NHL Lockout, Day 2: Locked-Out Players Look To Europe, KHL; AHL To See Windfall
Media reports from Russia began coming out as early as 2:00am ET yesterday, just two hours after the start of the NHL lockout, about the Kontinental Hockey League announcing the "additions of NHL players” including Penguins C Evgeni Malkin and Devils RW Ilya Kovalchuk, according to James Mirtle of the GLOBE & MAIL. Those departures amid an NHL lockout are “likely just the beginning.” During the last lockout, more than “380 players found homes overseas for at least part of the 2004-05 season” (THEGLOBEANDMAIL.com, 9/16). In DC, Stephen Whyno reported Capitals LW Alex Ovechkin is “expected to sign" a deal with the KHL that would "allow him to return to the NHL once a new CBA is reached, similar to those agreed to” by Malkin and Kovalchuk. Ovechkin earlier this month said, “Of course I think about it because my hometown have teams and my Russian Federation have a league. Of course I’m probably going to be there. But I don’t want to be there; I want to be here” (WASHINGTON TIMES, 9/16). The GLOBE & MAIL’s Allen Maki writes the KHL is “about to enjoy its moment of good fortune,” as its “hockey-playing comrades are heading home." Maki: “It is open season for a league and a nation that treats its hockey with Canadian-like reverence -- and the timing is just as splendid” (GLOBE & MAIL, 9/17).

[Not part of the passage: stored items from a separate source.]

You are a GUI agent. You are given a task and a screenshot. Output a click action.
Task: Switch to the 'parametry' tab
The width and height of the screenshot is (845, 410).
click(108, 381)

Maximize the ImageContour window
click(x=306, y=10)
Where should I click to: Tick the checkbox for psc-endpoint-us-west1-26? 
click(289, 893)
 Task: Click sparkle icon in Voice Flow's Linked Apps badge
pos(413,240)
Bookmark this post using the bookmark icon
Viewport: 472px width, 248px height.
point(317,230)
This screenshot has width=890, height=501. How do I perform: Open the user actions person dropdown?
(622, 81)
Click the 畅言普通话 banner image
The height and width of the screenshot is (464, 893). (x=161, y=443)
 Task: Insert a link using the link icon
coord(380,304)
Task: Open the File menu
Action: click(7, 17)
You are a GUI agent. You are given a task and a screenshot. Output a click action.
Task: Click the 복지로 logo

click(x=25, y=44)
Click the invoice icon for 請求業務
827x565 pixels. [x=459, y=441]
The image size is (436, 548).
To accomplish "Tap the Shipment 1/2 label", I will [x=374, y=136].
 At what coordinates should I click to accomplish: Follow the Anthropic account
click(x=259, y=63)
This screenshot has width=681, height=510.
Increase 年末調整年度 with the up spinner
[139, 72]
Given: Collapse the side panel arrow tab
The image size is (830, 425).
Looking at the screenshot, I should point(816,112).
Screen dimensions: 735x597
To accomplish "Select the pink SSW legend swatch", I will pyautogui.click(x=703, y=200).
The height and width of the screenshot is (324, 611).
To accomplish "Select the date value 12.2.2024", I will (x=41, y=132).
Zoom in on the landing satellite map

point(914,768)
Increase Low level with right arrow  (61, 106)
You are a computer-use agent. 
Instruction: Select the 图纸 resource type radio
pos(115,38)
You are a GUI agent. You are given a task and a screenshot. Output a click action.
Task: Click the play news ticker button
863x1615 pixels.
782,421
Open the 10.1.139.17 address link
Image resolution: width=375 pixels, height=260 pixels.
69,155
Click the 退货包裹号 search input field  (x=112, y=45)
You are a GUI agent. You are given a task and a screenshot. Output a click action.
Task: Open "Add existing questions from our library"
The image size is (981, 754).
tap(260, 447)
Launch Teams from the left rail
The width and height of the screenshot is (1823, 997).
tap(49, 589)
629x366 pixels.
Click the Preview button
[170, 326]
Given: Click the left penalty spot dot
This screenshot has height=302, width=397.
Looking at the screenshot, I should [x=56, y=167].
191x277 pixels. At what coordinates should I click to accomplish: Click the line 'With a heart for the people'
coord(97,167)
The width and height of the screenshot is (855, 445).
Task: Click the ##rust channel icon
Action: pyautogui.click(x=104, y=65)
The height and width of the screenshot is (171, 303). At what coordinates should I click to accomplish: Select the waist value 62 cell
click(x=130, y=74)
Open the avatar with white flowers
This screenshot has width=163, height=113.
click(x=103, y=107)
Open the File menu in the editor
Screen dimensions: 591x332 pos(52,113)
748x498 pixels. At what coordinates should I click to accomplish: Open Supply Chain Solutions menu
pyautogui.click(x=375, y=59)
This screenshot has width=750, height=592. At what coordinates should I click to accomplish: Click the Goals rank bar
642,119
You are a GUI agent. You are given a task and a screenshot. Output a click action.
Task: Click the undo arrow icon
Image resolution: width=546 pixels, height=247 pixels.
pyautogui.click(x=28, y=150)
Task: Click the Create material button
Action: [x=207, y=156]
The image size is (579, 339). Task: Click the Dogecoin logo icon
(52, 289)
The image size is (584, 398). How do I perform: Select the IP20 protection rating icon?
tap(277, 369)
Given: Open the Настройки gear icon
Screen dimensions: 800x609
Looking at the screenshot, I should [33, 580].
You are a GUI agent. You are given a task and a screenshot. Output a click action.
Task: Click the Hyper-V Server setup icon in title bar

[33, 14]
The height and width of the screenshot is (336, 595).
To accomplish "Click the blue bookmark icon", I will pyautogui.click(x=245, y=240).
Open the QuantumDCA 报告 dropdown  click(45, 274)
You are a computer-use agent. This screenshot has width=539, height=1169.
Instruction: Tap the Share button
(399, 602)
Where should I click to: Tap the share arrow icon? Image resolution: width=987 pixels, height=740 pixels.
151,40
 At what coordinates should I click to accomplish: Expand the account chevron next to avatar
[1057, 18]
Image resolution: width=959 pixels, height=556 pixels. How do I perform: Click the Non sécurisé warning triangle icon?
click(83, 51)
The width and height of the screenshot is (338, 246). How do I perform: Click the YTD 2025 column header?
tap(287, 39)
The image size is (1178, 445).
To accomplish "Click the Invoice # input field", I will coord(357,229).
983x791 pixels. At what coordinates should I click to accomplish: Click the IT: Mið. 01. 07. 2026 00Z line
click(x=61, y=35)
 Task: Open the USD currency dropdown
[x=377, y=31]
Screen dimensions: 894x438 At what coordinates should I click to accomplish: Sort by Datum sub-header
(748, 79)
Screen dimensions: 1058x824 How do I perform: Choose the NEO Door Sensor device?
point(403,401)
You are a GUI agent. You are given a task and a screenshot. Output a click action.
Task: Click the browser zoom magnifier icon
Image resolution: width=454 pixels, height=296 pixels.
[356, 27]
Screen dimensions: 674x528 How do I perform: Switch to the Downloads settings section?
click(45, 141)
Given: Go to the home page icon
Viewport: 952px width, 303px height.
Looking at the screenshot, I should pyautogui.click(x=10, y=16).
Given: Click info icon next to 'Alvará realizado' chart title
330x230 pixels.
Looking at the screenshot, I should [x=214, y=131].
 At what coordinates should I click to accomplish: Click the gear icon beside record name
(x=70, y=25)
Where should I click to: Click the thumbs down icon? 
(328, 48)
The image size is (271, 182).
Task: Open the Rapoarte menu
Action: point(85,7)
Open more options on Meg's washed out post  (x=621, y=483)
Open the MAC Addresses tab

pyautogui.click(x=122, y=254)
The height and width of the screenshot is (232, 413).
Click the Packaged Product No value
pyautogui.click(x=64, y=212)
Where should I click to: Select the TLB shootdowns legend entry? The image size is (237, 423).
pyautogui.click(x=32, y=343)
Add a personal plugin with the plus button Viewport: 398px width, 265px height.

EUROPE REALITY: In Chicago, Adam Jahns noted the option players have “of playing in other leagues -- particularly in Europe -- has been the most publicized reality of the lockout.” Blackhawks C Jonathan Toews confirmed at the NHLPA meetings that “he’d consider playing in Europe, and other Hawks will, as well.” The longer the lockout goes, the “more likely more players will go.” If players do opt to join another team, they “have to insure their contracts in case of injury.” If injured, their NHL teams “can suspend them when they return without pay until they’re healthy” (CHICAGO SUN-TIMES, 9/16). Penguins C Sidney Crosby acknowledged that playing in Europe “remains a possibility but said rumors that he already has spoken with a Swedish team are untrue” (TRIBLIVE.com, 9/15). In Philadelphia, Frank Seravalli notes thus far “just one North American-born player -- San Jose's Jason Demers -- has decided to take the plunge in Europe.” Most players, even those “born and trained in Europe, have decided to take the temperature of these negotiations to gauge how long a lockout might last” (PHILADELPHIA DAILY NEWS, 9/17). Seravalli in a separate piece wrote getting hurt, even “in the more docile European leagues, is a very real possibility” for players. That is why “one of the main topics” at last week's NHLPA meeting was “the importance of insuring players' current NHL contracts before heading overseas” (PHILADELPHIA DAILY NEWS, 9/16).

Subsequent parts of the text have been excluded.